ÖLÜ VEYA DİRİ

0 y o r u m
Günün birinde zar zor düşerek başladığım boktan hayatıma, herkese ait olan bu yaşama yani, o da sıra dışı bir tazyikle fışkırarak, lanet bir ekşimiş ve çürümüşlük kokusuyla birlikte uyandı. Sadece ağzımı açık tutmam yeterli olmuştu. İçimden, benden kaçarcasına dökülüyordu; inanamazsınız, tuvaletin o Hilton lavabosu anında dolmuş ve kenarlarından taşıp yer fayanslarına akmaya başlamıştı.

Bir ismi ya da dili yoktu ama şimdiden bu hayata benden daha fazla adapte olmuş gibi görünüyordu gözüme. Üstelik benden çıkmış, pardon yok, kaçmıştı.
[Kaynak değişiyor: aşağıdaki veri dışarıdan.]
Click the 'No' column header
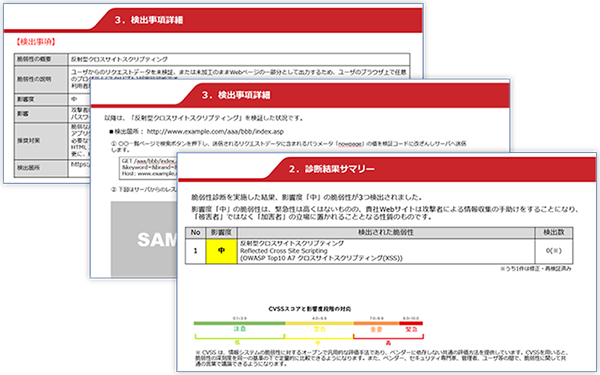The image size is (600, 375). 196,233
Aynada ki adama baktım. Bir kısmı sakallarıma bulaşmıştı. Kesmiyordum sakallarımı; hiç olmazsa onlar benden kaçmıyorlardı. Sadık ve müşfiktiler bana.

Masama dönmem gerekiyordu. Diğer masaların arasında bir yerdeydi. Benim diğer insanların arasında olduğum gibi.
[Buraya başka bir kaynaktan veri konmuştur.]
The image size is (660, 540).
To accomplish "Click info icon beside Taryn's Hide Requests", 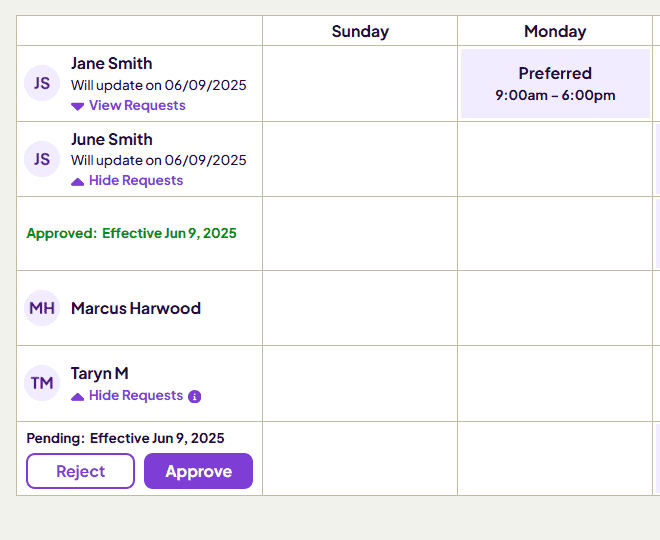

Oturup bir sigara yaktım hemen. Masamdaydım. Aşınmış, üzeri çizik çizik eski ağaç masaları kaldırıp yerlerine bu yeni plastik alaşımlı masaları koymuşlardı. Yeniydiler ama insanı sahiplenmiyorlardı. Soğuk ve mesafelilerdi. Nefret etmiştim bu yeni masalardan. O eski ve dost canlısı ağaç masaları özlüyordum. Her daim dirseklerimin derilerini sıyıran koyu kahverengi, koca cüsseli, babacan tavırlı masaları.

Benim bir sorunum yoktu o masalarla, anlaşılan benim dışımda herkesin varmış. İnsanoğlunun talepleri bitmez; doyumsuz bir küstahlıkta, aç bir yamyamın karın gurultusu gibi yükselir her şafakta…

Yoksa adına medeniyet kültürü dediğimiz şey, yalnızca açık yaraya bastırılan tentürdiyotlu bir pamuktan mı ibaret?

Biramdan ufak bir yudum alır almaz zihnimi kuşkulu bir düşünce meşgul etmeye başladı. Belki de yazamayacağım bir öykünün konusuydu. Diyordu ki; madem bu dünya evrenin yalnızca tek bir odası; öyleyse insan, bir odanın içinde nereye ve ne kadar uzağa kaçabilir ki…

Aniden sol omuzuma bir elin ağırlığı çöktü ve bastırdı.

“ Lan oğlum Mükerrem! ”

İsmim bu değildi.

“ Efendim.”

“ Geçen hafta bir oğlum oldu. Bilmiyorsun tabi. Hadi diple şu biranı, yenisini getirecem sana. Oğlumun şerefine. Müesseseden lan.”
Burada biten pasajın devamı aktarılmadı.